Mas aponta uma razão definitiva para que manguezais e recifes de corais sejam
vistos como muito valiosos: eles salvam vidas. Ambos funcionam como barreiras
naturais a ondas provocadas pelos ventos, função que cresce de importância na
medida em que o mundo enfrenta um recrudescimento de furacões e tufões. No
caso dos manguezais, ondas insufladas pela ventania chegam a perder até 75%
de sua energia ao baterem neles. Mesmo em caso de ondas causadas por outros
fenômenos, como aconteceu no tsunami da Ásia em dezembro de 2004, suas
qualidades como colete à prova de águas foi comprovada, diz Klaus Toepfe,
diretor da UNEP. Nas Maldivas, áreas atingidas pelo maremoto nas quais
manguezais e recifes de corais estavam intactos sofreram danos que se
restringiram a uma faixa de costa de apenas 50 metros de largura. E nelas,
quase não houve vítimas.
Infelizmente, apesar de tantas razões para a humanidade tratar bem de mangues
e recifes de corais, os dois ecossistemas continuam a sofrer um grau de
devastação que inviabiliza seu futuro. Trinta por cento dos corais do mundo
já foram perdidos e o relatório estima que se nada for feito para
preservá-los, em 2030 esse índice pode chegar a 90%. No caso dos manguezais,
35% deles já foram varridos do mapa. E a pressão sobre os que restam é
intensa, principalmente por conta de aterros, corte de madeira e sua
conversão para operações de extração de sal e criação de camarões e
crescimento populacional. Mangues e recifes de corais ocorrem em apenas 4% da
área total de terra firme do planeta. Mas à sua volta, vive praticamente 1/3
da população mundial.
Burrice nacional
E recuperá-los, ou buscar substitutos artificiais para exercer suas funções
tanto biológicas como de resgate, sai caro. As Maldivas investiram 10 milhões
de dólares para recriar uma barreira de costa com recifes artificiais. Perto
disso, a manutenção anual dos dois ecossistemas sai praticamente de graça.
“Custa cerca de 775 dólares por quilômetro quadrado por ano”, disse Toepfe na
coletiva em que a UNEP divulgou o estudo. O Brasil tem a obrigação de prestar
muita atenção ao seu texto. Manguezal, por aqui, é um ecossistema pujante,
presente em praticamente todo os 7 mil 367 quilômetros de litoral do país. “É
a maior costa com manguezais em todo o mundo”, diz Sofiatti. Sua presença é
marcante do Oiapoque, no Amapá, até Laguna, em Santa Catarina.

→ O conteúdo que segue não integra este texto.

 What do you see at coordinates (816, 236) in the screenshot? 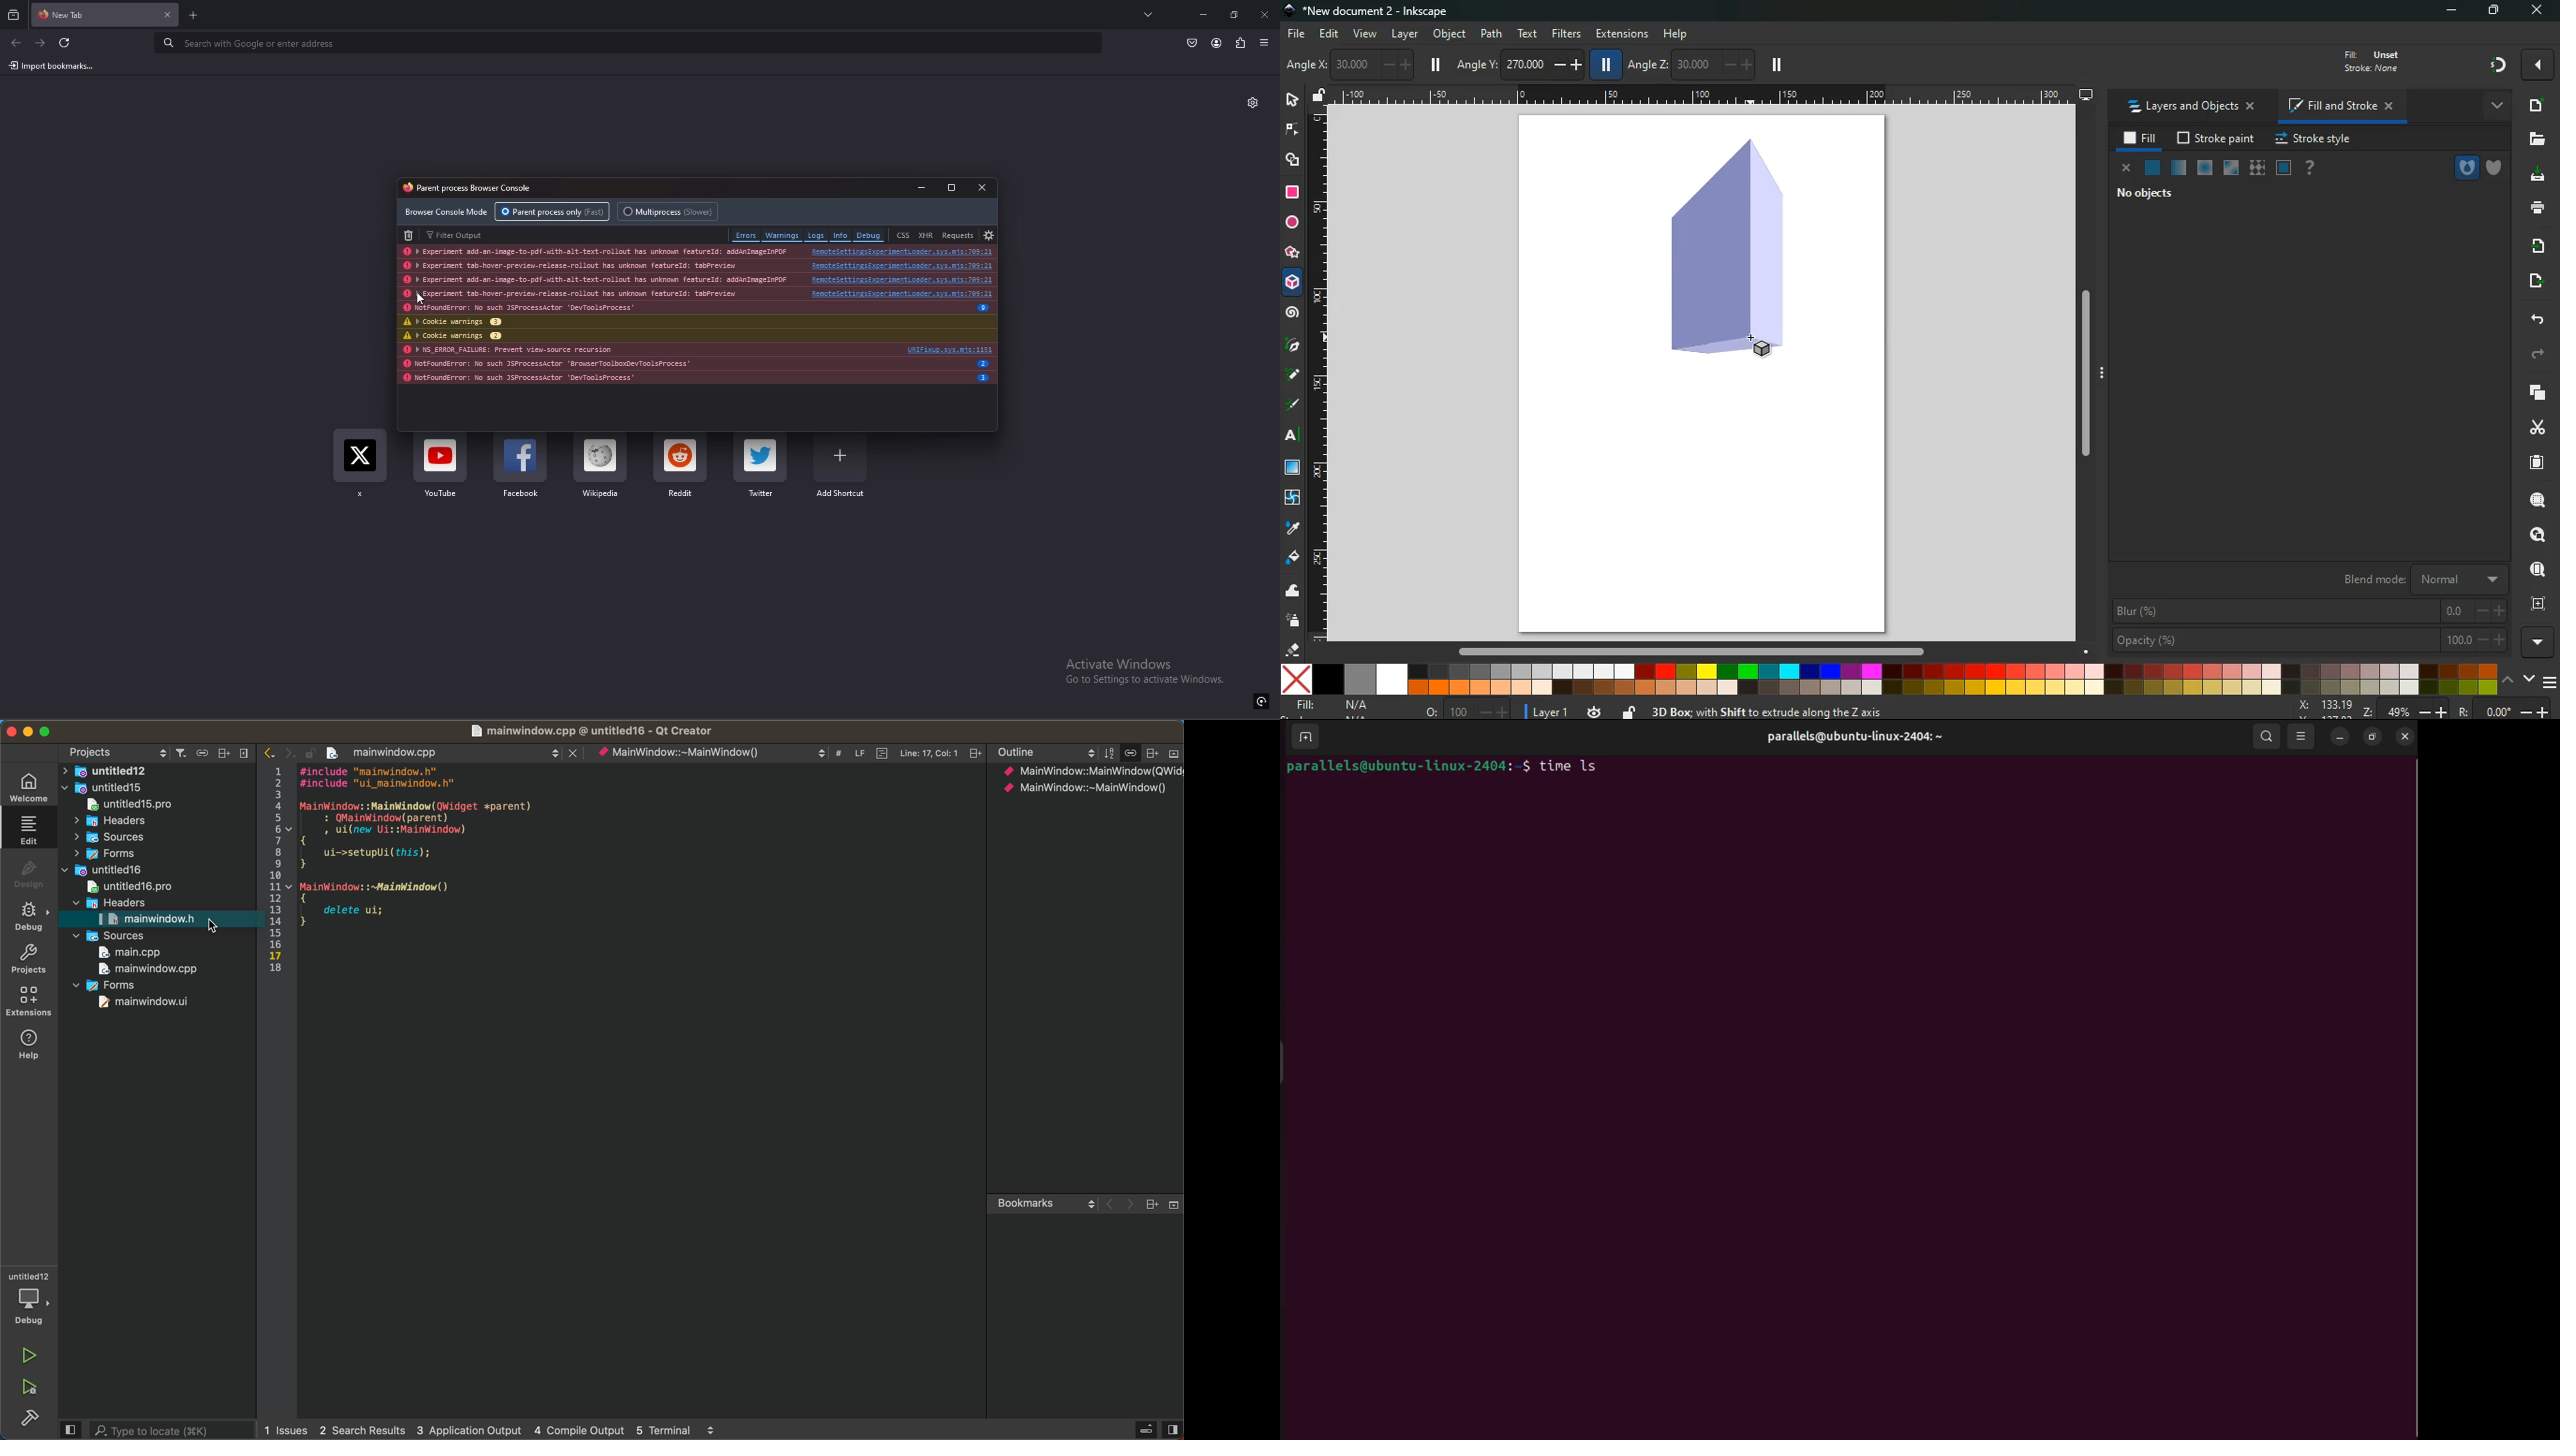
I see `logs` at bounding box center [816, 236].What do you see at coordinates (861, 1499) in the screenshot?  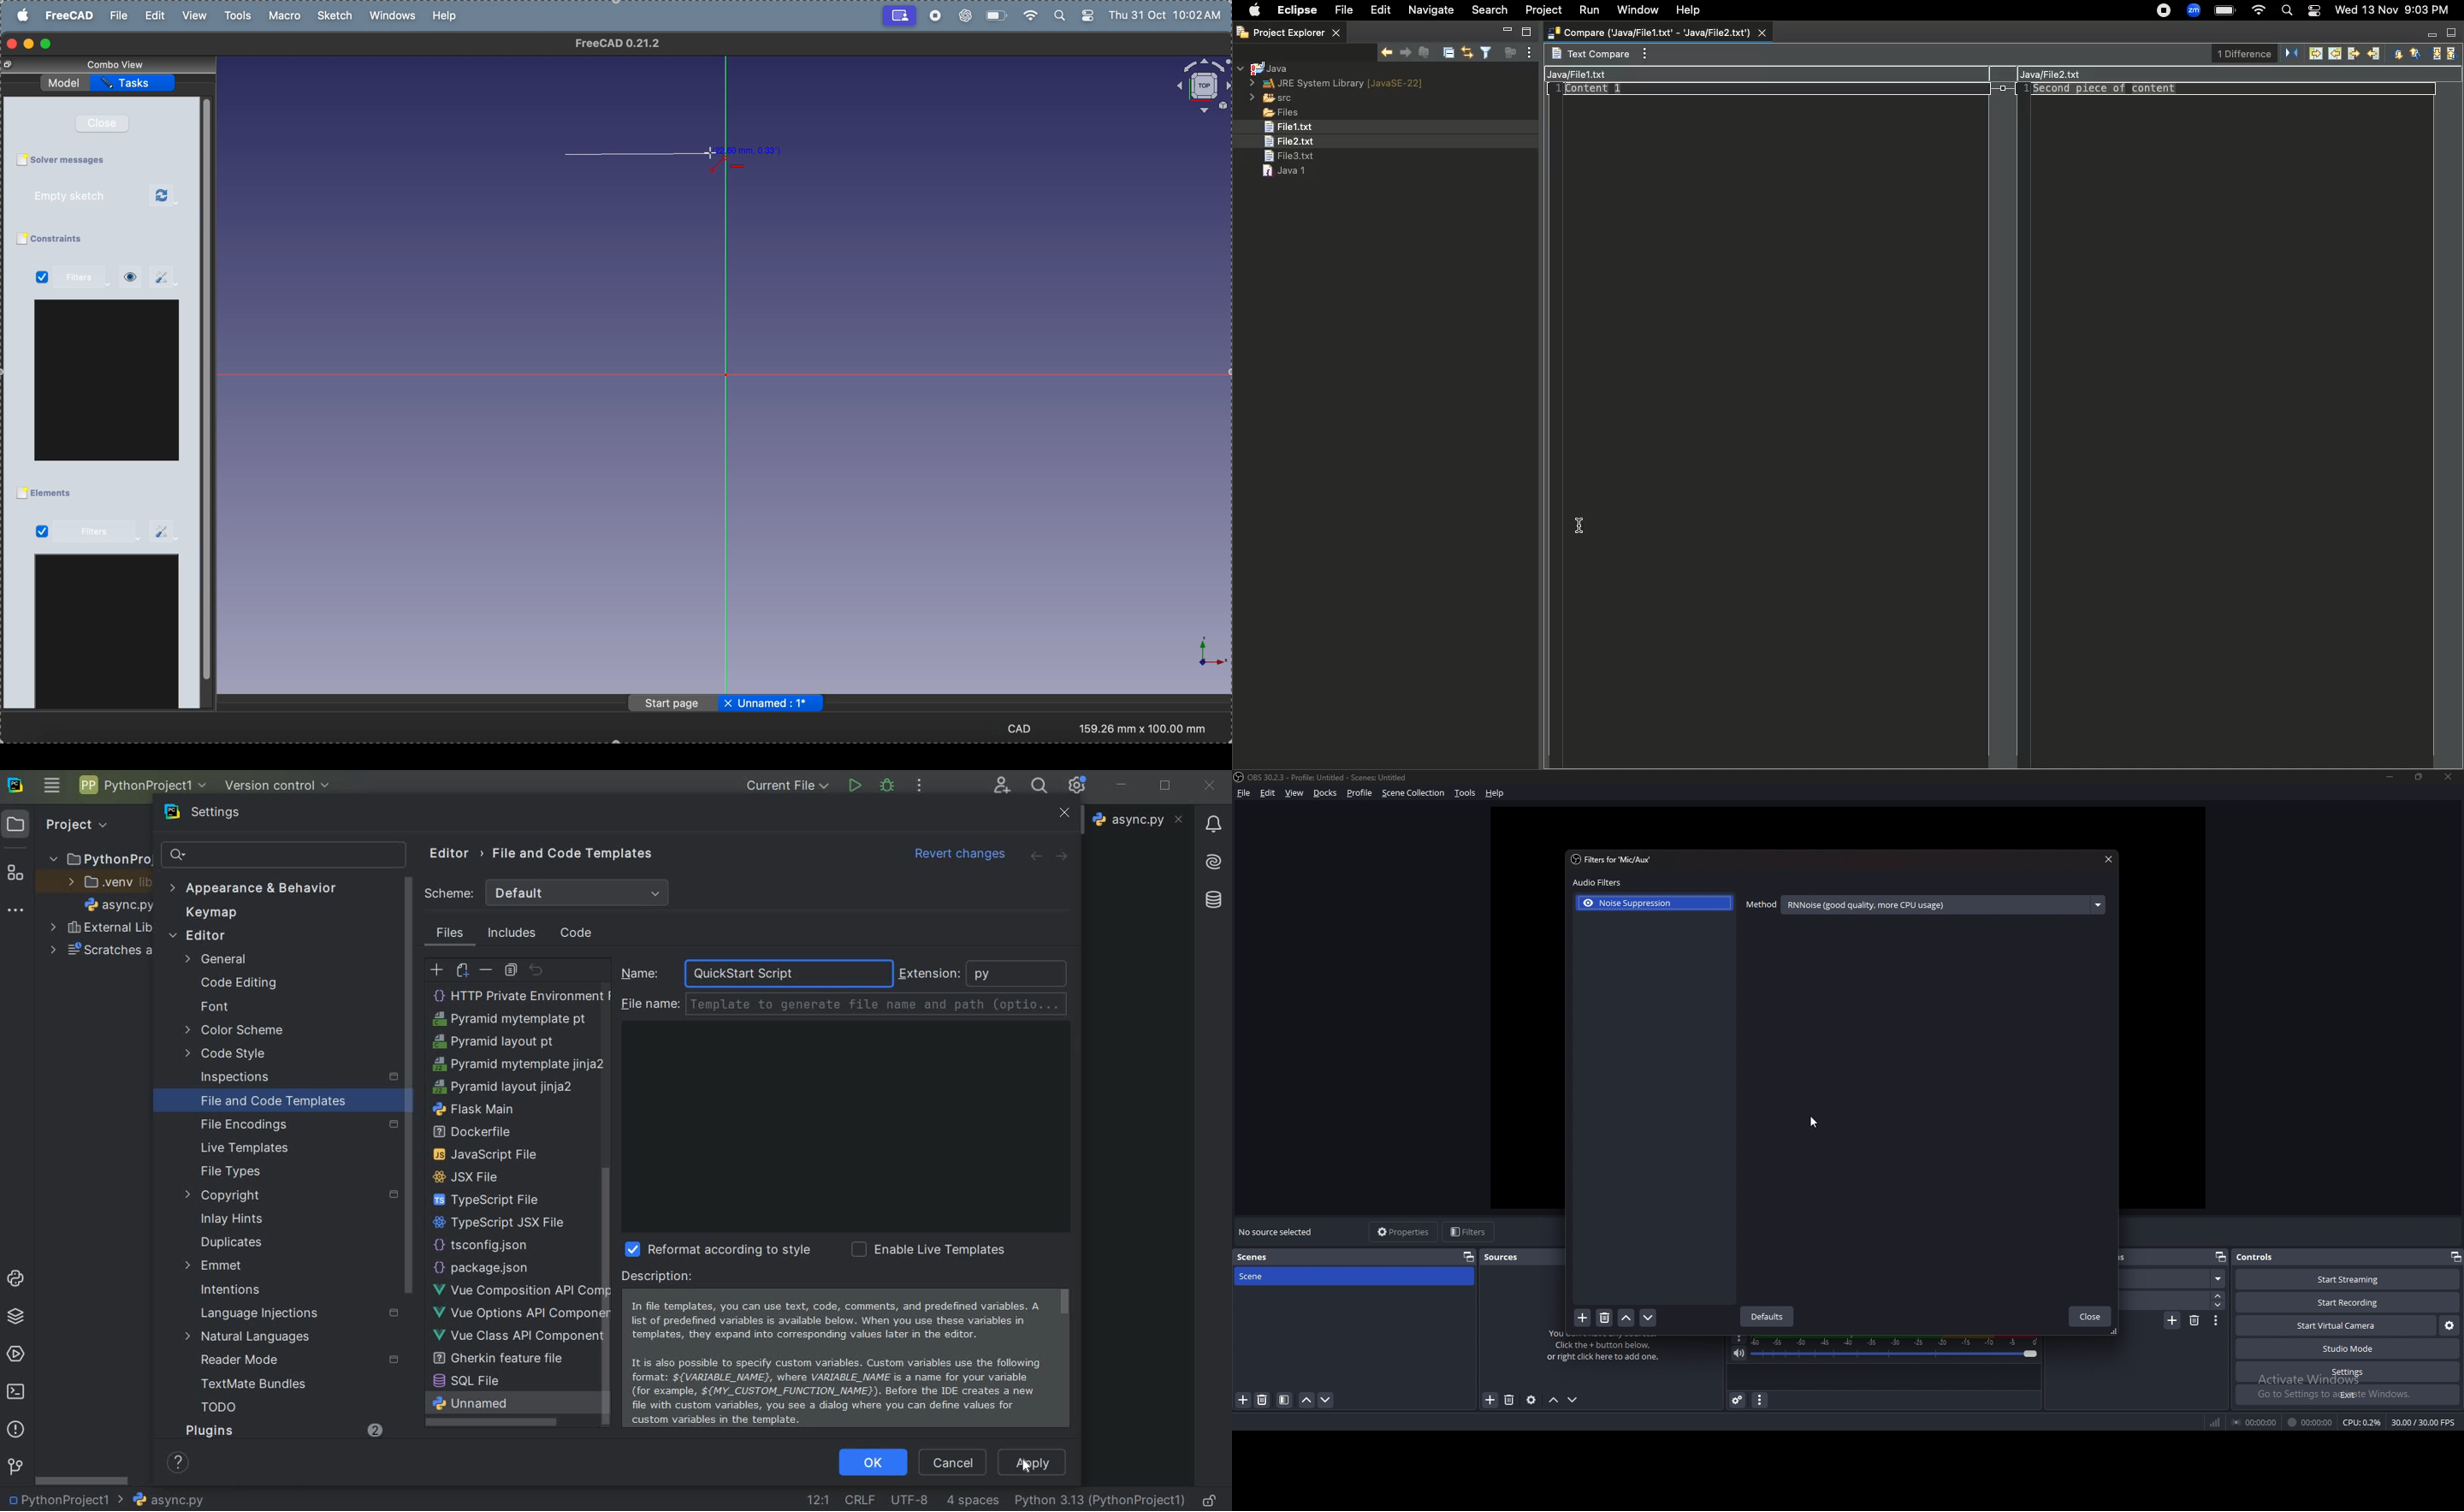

“Entre o Maranhão e o Amapá, ele chega a ser imponente”, diz Soffiati. “Lá
encontram-se as árvores mais altas do mundo desse tipo de ecossistema”.
Infelizmente, a situação dos manguezais na costa brasileira está muito longe
de ser considerada boa. No Norte do país, segundo trabalhos da brasileira
Yara Schaeffer-Novelli, por sinal amplamente citados no relatório produzido
pela UNEP, apesar da pressão humana, o estado de conservação dos manguezais
está estável. “De lá para baixo, a situação é de desastre”, diz Soffiati. No
Nordeste, a principal ameaça são os criadouros de camarões que estão sendo
plantados ao longo do litoral. No Sudeste, correm o risco de sumir sob o peso
de ocupações irregulares. Em resumo, à luz do que revela o estudo da UNEP,
nós brasileiros estamos dando uma de burros. Destruir manguezais como fazemos
de maneira diligente há 4 séculos é não só jogar dinheiro fora, como também
reduzir nossa capacidade de enfrentar eventuais catástrofes ambientais que,
porventura, venham bater em nosso litoral.